Tomó un sorbo, pero me pareció que apenas se había mojado los labios.

–¿Creéis que volverá con vos?

Se encogió de hombros.

–Empiezo a sospechar que ahora sólo soy una especie de símbolo para él. En realidad no me desea, aunque quiere que todos piensen que sí lo hace. Soy la amante francesa, tan necesaria para él como un sastre o un cocinero francés, pero nada más.

–Entonces es un necio.

–Oh, también traicionará a la Mazarino. No es capaz de ser fiel a una mujer, del mismo modo que no sabe ser fiel a un tratado.

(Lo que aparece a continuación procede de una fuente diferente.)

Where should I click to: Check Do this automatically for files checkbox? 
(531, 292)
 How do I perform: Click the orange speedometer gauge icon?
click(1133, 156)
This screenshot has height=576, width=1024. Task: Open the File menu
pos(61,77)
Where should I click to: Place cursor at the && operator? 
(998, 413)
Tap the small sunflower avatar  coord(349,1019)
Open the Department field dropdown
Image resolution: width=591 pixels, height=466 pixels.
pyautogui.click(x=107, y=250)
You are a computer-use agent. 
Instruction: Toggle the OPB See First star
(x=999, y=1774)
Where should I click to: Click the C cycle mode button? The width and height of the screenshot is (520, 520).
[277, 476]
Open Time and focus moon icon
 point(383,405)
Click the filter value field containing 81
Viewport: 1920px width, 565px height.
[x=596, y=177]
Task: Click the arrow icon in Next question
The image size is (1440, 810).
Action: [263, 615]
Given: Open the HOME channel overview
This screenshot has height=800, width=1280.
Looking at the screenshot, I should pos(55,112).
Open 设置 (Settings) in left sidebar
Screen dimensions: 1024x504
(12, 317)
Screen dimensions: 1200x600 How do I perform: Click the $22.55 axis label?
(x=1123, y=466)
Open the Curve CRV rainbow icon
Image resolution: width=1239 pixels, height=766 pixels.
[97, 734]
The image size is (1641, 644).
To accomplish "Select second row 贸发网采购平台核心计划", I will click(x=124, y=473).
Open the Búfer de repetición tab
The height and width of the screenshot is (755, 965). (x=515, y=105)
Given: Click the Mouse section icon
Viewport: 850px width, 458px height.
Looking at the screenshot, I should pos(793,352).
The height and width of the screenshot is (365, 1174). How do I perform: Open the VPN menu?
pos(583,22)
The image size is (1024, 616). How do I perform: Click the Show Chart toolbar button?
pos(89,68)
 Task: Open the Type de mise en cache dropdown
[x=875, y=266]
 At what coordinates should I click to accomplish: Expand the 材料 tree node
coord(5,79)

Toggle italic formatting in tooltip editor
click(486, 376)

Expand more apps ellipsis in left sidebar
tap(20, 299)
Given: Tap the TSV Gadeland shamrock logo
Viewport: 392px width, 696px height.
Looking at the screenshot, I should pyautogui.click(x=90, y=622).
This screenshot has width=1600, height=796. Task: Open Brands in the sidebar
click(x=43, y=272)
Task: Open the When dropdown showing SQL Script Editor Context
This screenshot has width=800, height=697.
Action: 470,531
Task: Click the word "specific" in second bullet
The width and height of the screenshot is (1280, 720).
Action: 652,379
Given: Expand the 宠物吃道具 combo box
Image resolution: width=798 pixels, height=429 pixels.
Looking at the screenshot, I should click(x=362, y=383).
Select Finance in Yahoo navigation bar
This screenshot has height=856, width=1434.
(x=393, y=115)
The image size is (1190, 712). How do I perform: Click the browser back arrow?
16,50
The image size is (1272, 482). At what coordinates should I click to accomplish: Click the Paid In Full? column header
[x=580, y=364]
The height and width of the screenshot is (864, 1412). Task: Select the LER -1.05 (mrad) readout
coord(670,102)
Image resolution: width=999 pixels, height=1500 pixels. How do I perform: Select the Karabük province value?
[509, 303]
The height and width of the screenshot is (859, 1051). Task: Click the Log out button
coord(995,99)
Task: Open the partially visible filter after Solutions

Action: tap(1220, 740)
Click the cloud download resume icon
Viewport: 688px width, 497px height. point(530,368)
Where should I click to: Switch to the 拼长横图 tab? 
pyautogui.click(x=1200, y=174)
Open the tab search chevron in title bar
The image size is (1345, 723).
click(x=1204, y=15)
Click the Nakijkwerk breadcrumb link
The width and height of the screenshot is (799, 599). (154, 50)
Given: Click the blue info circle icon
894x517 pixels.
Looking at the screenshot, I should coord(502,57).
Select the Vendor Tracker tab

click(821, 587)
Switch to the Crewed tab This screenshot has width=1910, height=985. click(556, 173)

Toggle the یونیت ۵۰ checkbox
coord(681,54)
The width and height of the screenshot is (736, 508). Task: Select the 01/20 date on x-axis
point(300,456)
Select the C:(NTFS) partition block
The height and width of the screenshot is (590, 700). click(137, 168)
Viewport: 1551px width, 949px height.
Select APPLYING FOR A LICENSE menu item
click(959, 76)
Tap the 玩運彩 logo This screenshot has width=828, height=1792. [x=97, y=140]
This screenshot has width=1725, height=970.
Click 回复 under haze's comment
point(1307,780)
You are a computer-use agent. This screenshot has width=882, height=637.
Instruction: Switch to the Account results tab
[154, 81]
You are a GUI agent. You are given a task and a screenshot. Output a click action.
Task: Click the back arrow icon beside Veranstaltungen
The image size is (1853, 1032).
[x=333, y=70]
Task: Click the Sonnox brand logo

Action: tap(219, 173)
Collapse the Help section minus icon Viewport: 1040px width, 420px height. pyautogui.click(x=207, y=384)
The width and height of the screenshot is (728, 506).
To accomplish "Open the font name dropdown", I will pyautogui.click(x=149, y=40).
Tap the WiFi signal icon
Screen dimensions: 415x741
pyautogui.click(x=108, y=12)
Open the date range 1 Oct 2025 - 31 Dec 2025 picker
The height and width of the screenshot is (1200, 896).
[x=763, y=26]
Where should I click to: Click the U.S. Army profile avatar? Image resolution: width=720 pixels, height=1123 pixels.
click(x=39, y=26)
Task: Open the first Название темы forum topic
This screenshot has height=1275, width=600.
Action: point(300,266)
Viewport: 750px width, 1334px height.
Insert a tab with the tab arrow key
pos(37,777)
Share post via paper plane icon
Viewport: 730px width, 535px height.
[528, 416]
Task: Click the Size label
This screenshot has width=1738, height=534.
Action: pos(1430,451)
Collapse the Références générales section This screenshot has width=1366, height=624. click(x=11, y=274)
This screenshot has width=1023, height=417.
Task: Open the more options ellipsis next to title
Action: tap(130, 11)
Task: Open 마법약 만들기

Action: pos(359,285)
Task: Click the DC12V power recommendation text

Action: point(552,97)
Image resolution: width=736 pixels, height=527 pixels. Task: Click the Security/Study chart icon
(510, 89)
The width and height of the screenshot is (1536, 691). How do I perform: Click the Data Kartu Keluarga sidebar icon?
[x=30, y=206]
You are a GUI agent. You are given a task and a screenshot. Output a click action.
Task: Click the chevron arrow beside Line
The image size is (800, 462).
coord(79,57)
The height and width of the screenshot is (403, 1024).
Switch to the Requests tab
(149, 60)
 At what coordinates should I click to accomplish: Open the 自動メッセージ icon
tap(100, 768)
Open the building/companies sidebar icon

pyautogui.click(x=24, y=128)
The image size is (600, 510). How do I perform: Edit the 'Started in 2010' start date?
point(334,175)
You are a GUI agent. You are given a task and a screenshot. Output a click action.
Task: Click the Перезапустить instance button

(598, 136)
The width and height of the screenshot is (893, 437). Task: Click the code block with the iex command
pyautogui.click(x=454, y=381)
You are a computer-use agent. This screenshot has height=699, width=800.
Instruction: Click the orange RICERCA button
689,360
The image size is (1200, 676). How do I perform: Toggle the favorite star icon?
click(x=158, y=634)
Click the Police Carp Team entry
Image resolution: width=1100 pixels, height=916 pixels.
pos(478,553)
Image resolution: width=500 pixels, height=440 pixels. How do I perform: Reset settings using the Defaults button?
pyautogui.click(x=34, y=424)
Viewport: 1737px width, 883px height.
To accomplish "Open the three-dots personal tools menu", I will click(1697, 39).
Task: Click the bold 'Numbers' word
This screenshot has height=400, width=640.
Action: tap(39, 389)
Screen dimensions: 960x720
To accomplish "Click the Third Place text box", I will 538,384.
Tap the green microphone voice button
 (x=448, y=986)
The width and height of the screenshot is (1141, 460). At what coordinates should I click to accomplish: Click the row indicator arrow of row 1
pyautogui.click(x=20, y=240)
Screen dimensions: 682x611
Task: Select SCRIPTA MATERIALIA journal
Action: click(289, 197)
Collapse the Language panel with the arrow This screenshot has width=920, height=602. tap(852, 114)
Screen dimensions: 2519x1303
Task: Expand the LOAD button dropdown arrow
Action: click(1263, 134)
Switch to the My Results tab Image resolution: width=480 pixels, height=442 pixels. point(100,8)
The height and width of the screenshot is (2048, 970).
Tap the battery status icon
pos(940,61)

–Entonces es doblemente necio.

–No debería importarme, ¿verdad? Ahora tengo influencias sin necesidad de compartir su lecho. Hubo un tiempo en el que era sólo eso lo que quería. Además, eso significa que… –Dudó un instante–. Significa que soy libre en otros aspectos.

–¿A qué os referís?

No me respondió mirándome a la cara, sino que se acercó a la ventana para contemplar el parque.

–¿Recordáis lo que os dije aquella vez en Versalles, cuando os respondí que no podía desposaros y vos me preguntasteis por qué no podíamos amarnos sin más?

–Sí. Dijisteis que no erais como mi amiga Olympe.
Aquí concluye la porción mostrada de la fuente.